Required action: Beginning with the line containing "Where should I", transcribe every line exactly down to the last one in the records below, and drop the pictures.

Supplied entries:
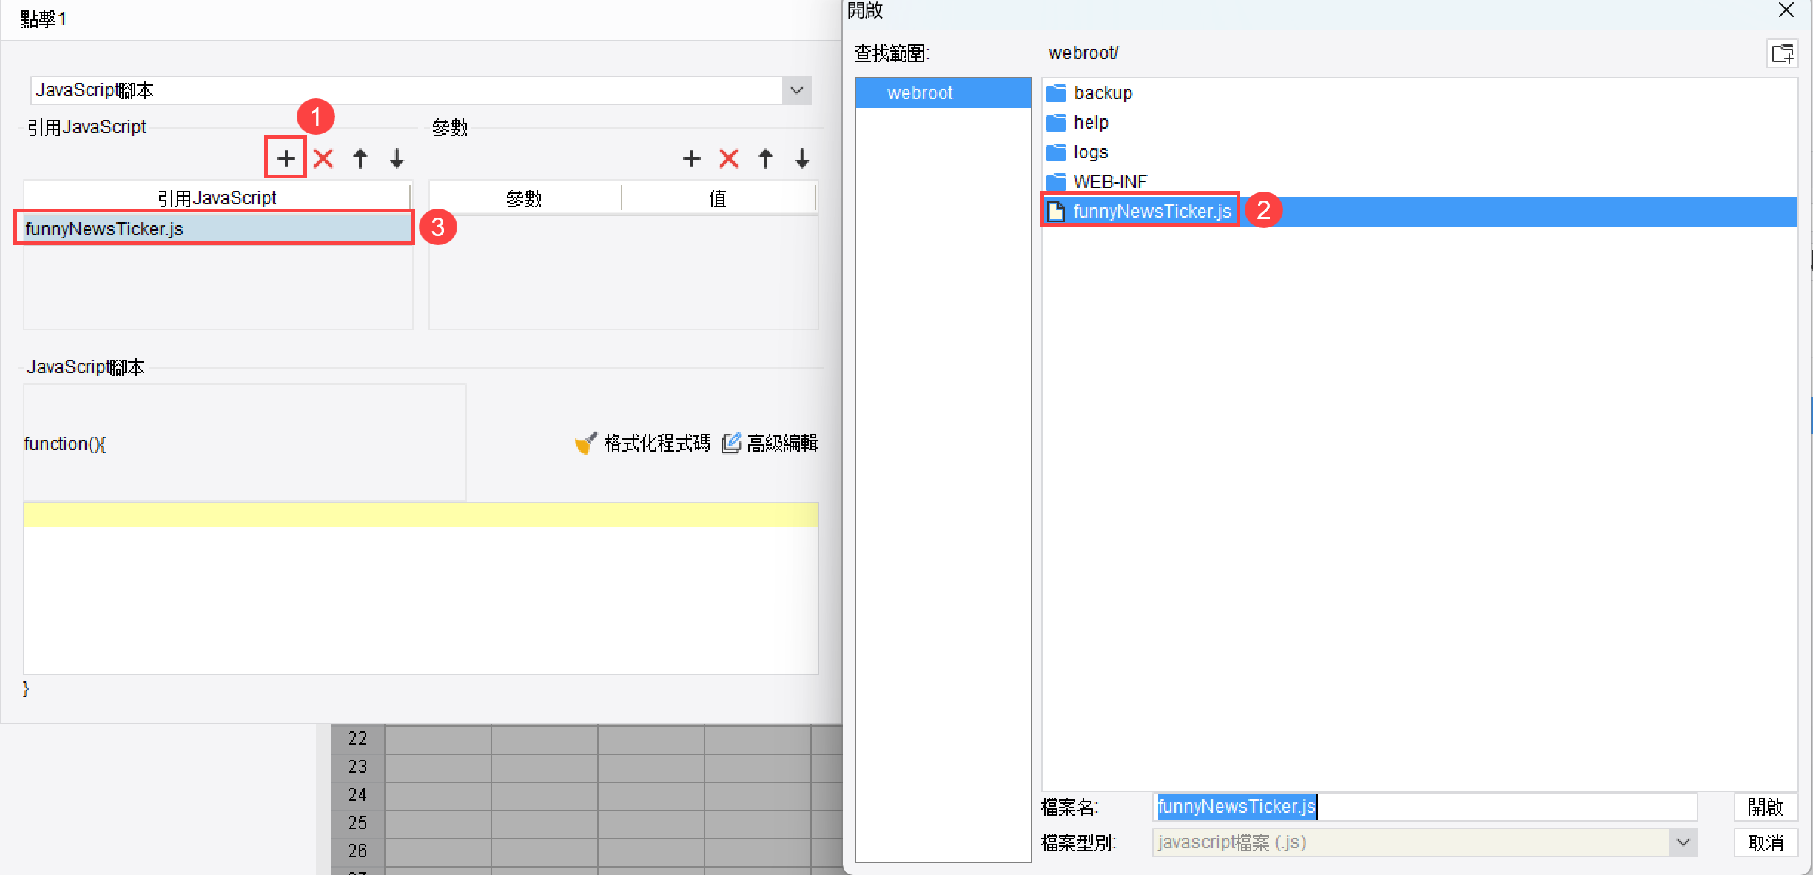Screen dimensions: 1813x875
Task: Expand the 檔案型別 file type dropdown
Action: coord(1684,842)
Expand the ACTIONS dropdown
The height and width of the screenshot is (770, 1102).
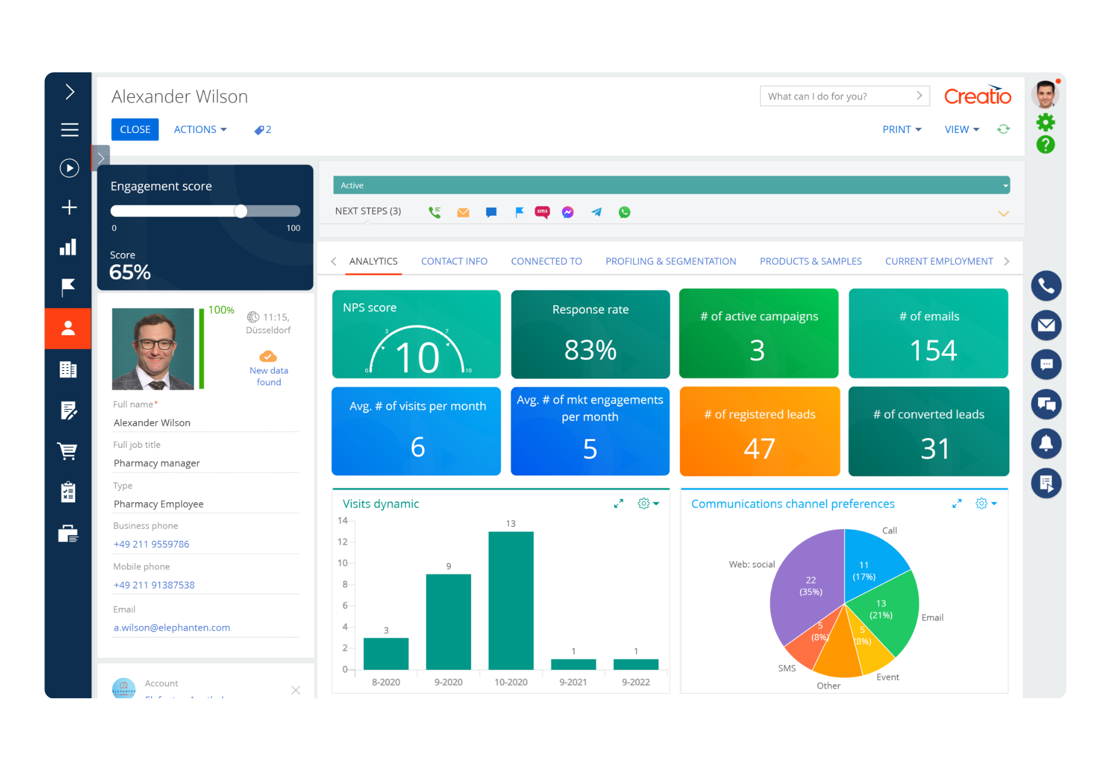pyautogui.click(x=200, y=129)
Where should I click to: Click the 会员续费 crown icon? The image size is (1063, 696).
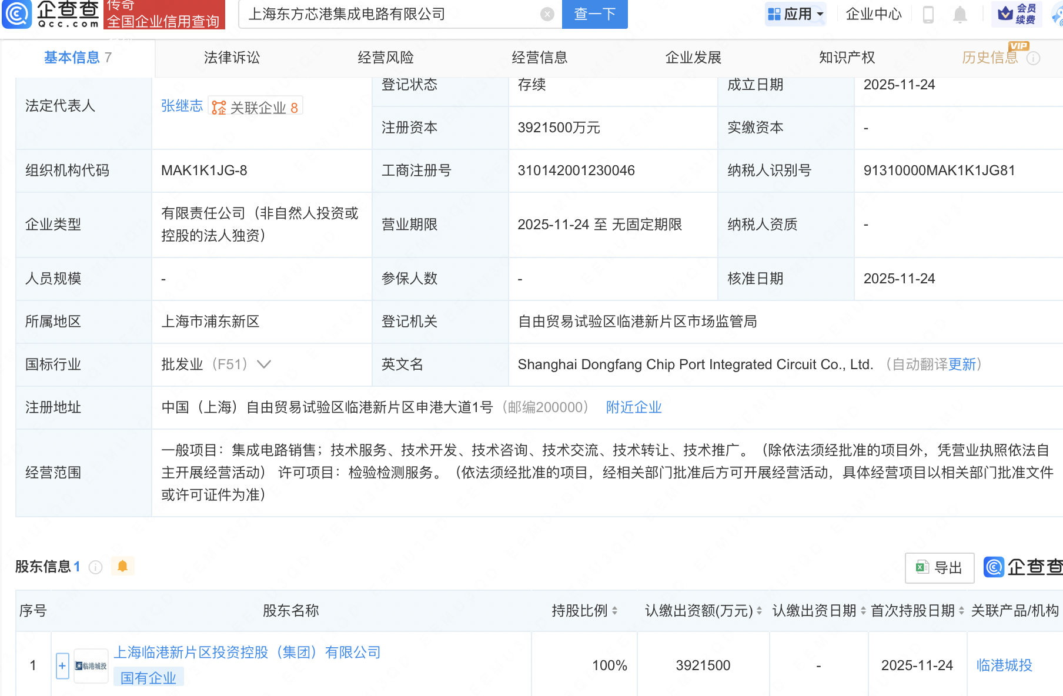(1003, 14)
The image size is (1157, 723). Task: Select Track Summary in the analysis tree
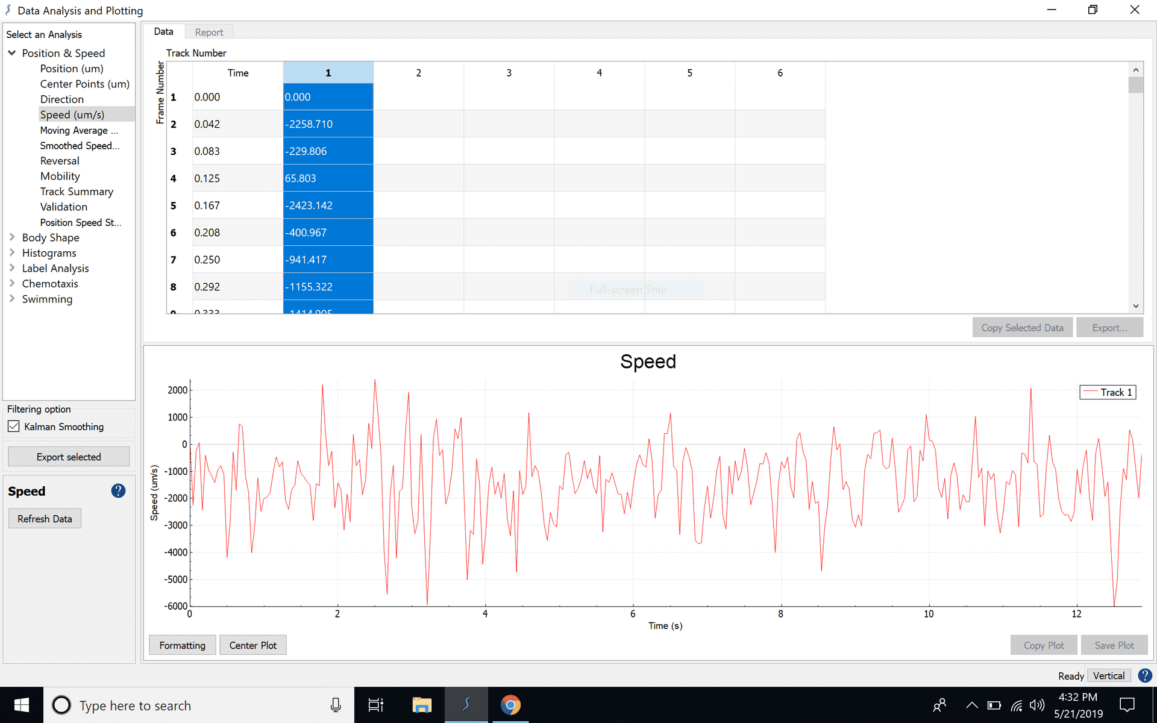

Solution for this problem:
Where should I click to: Click the 会员续费 crown icon? The image size is (1063, 696).
(1003, 14)
The image size is (1157, 723). Task: Select Track Summary in the analysis tree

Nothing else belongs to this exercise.